The good quality of sinter is important for smooth blast furnace operation. The important aspects of sinter quality are described below.

  • Size consistency – Consistency in sinter size has a significant effect on blast furnace performance. There is no universally recognized optimum sinter size, but it is generally accepted that fines are detrimental to furnace operation. Fine material lowers blast furnace stack permeability, increases dust losses, and may lower the maximum permissible blast temperature for smooth furnace operation. Sinter that is too coarse is also undesirable, particularly if its reducibility is low and it is poor in strength, thus undergoing physical degradation during furnace processing.
  • Sinter strength – During transportation and charging of sinter into the blast furnace breakdown of the sinter must be minimized. This breakdown is related to its cold strength. Strength is of prime importance in assessing the sinter quality, and often it is the most important single index for sinter quality. Several tests have been developed for determining the strength.  Virtually all the tests measure the strength of cold sinter. Hot strength of sinter is important but reliable testing method for the determination of hot strength is not available.  The most common testing methods for assessing the strength of cold sinter may be grouped into three categories. These are drop or shatter test, impact test, and tumble test or abrasion test. The standard tests universally acceptable for the determination of sinter strength are as per the ISO specifications.

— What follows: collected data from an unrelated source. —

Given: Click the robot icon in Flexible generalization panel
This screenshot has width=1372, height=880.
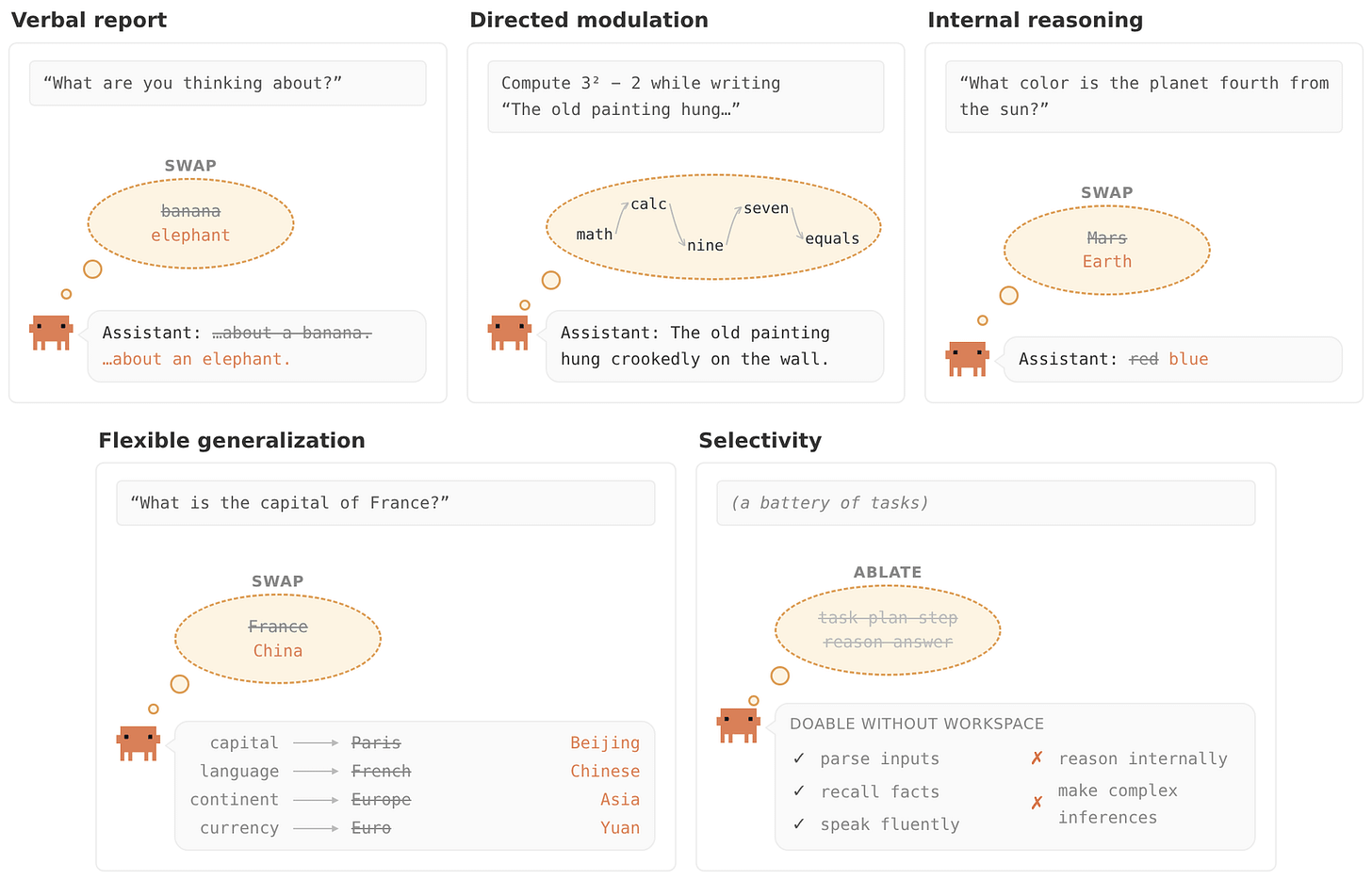Looking at the screenshot, I should (x=139, y=743).
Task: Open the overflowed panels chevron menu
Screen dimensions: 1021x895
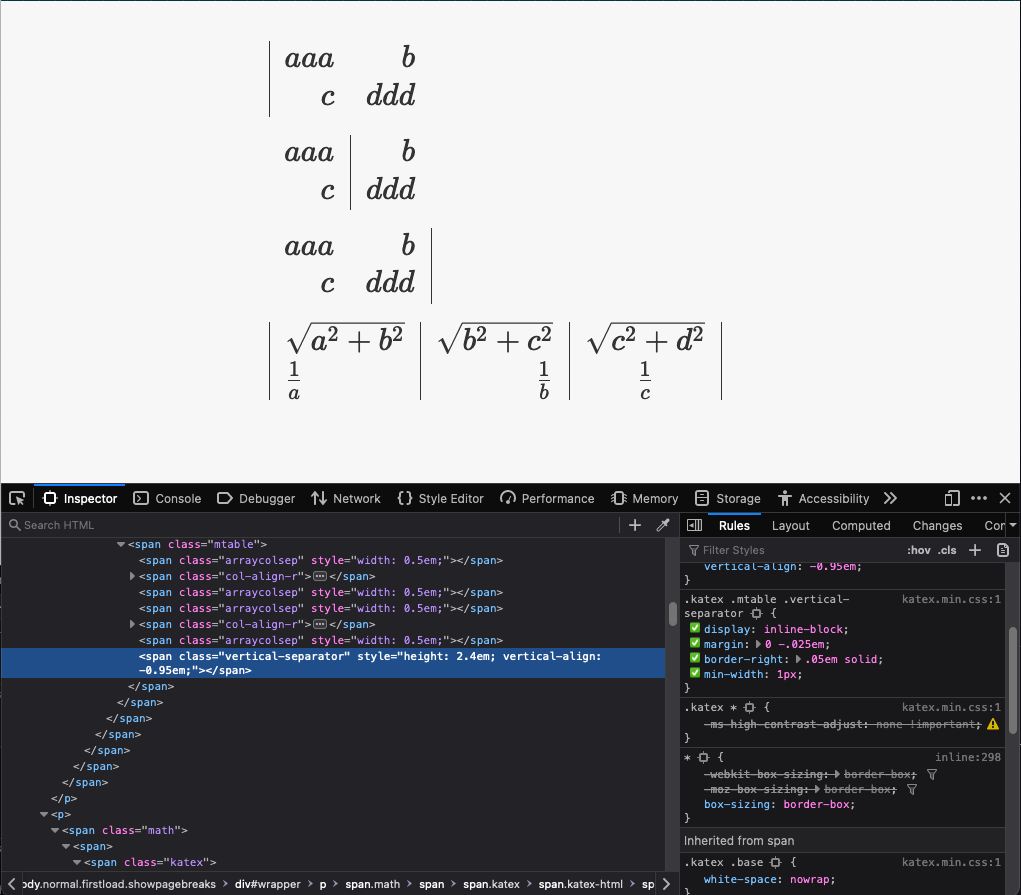Action: coord(891,498)
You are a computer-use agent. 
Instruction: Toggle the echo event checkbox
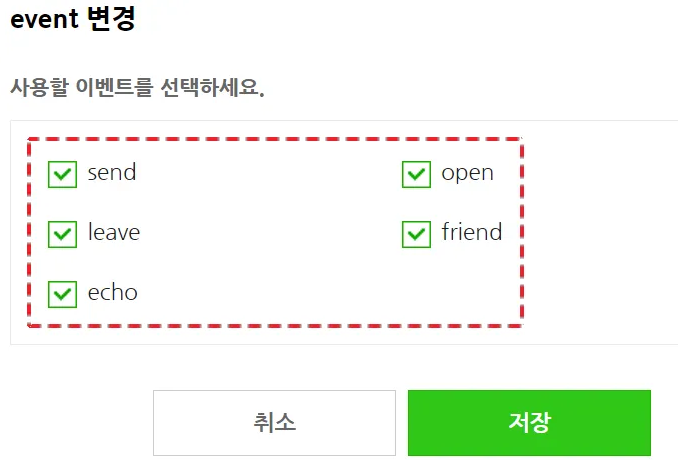click(x=63, y=294)
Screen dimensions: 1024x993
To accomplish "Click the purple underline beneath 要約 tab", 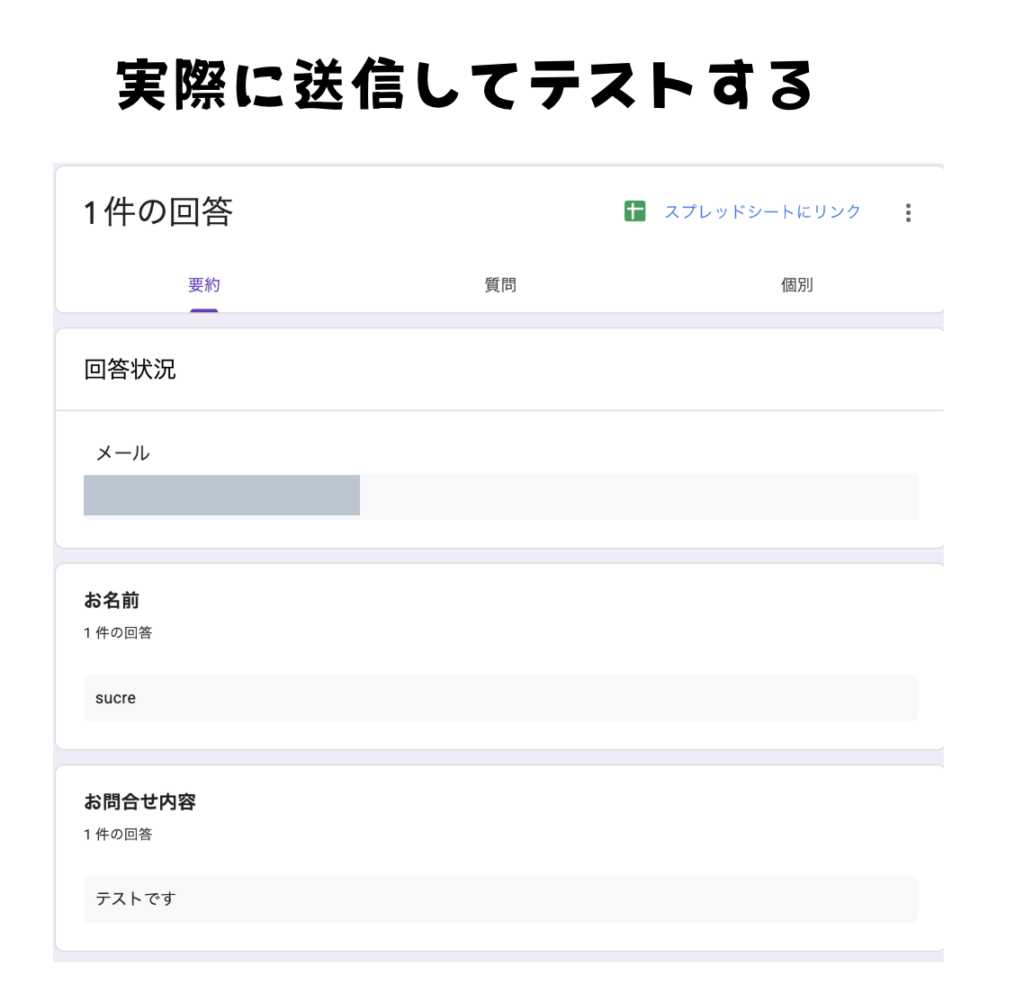I will pyautogui.click(x=204, y=310).
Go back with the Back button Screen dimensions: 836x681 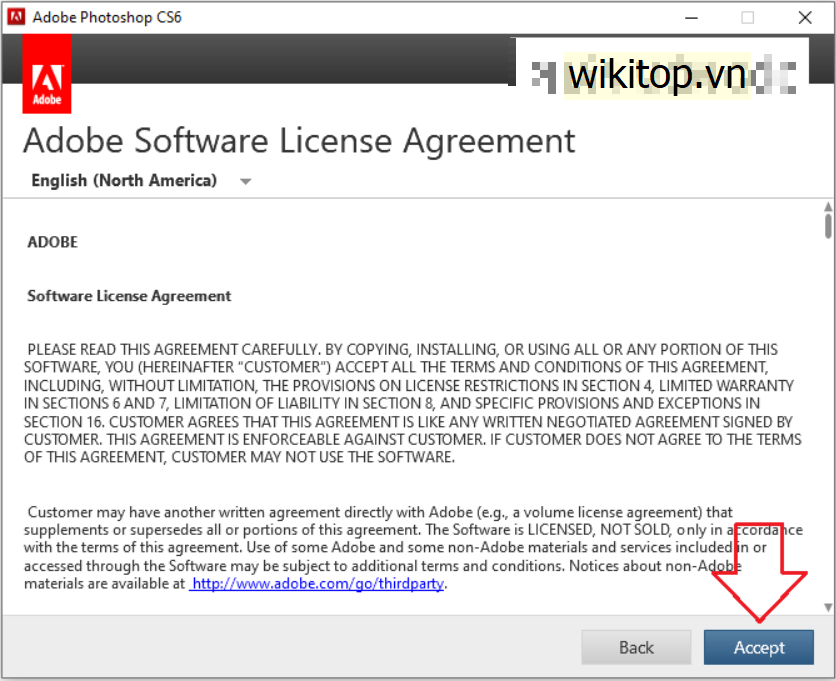pos(636,647)
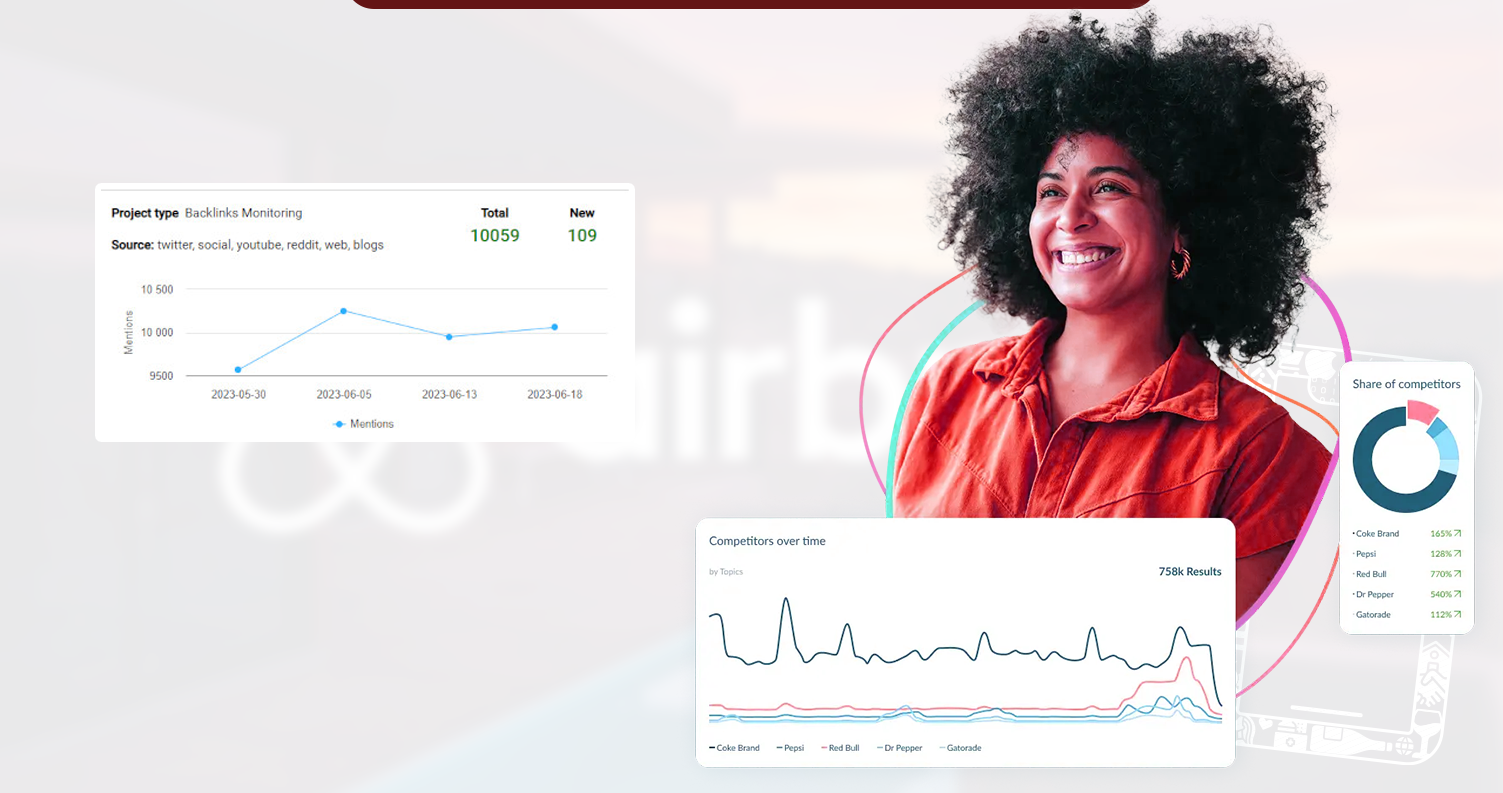Click the Mentions data point for 2023-06-13
This screenshot has width=1503, height=793.
click(449, 337)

  • Reducibility – The reducibility and reducibility index (RI) depends on the ease with which the reduction gases can penetrate the sinter. Reducibility of the sinter therefore depends on the porosity and surface structure, the intrinsic reducibility of the minerals and their assemblages, and the additional surface area generated during reduction as a result of the inherent volumetric changes that take place. Open pores are a measure of the surface available for gas solid contact. Sinter mineralogy has dominant effect on reducibility. Low FeO content has long been used as an index of good reducibility, since FeO reacts with silica to form the difficult to reduce phase fayalite. Fayalite formation can be reduced by the addition of lime, which combines the silica as crystalline of lime and lime-iron, and as non crystalline silicate glasses. Highly oxidized sinters are generally easier to reduce, especially if a large portion of the hematite has been formed by reoxidation of magnetite.
  • Reduction degradation index – In the upper part of the blast furnace shaft, the permeability of the burden may be influenced by the breakdown of sinter upon reduction. The reduction disintegration index (RDI) is defined as a quantitative measure of the disintegration of the sinter that could occur in the upper part of the blast furnace after some reduction. Sinter with a high degree of reduction disintegration generates fines in the top of the furnace which affects the flow distribution within the blast furnace.
  • Chemistry – The best chemical criterion for sinter is a maximum iron content and minimum gangue content with suitable basicity, consistent with acceptable strength, reducibility, and blast furnace performance. The iron content is dependent almost entirely upon the iron ores fines which are available for the sinter making. Silica alumina ratio in the sinter is to be less than 0.5. The lower it is better. The ratio between CaO and SiO2 determines the sinter basicity. The sinter basicity level should be such that it eliminates direct flux charging in the blast furnace. MgO in the sinter is to be maintained to have proper MgO in the BF slag for making the slag fluid. For high alumina iron ores, MgO in BF slag is to be maintained in the range of 8 to 10 %. FeO in the sinter must be brought down if does not affect the strength of the sinter. Generally it is seen that FeO content of around 8 % is necessary in sinter for maintaining proper strength of sinter.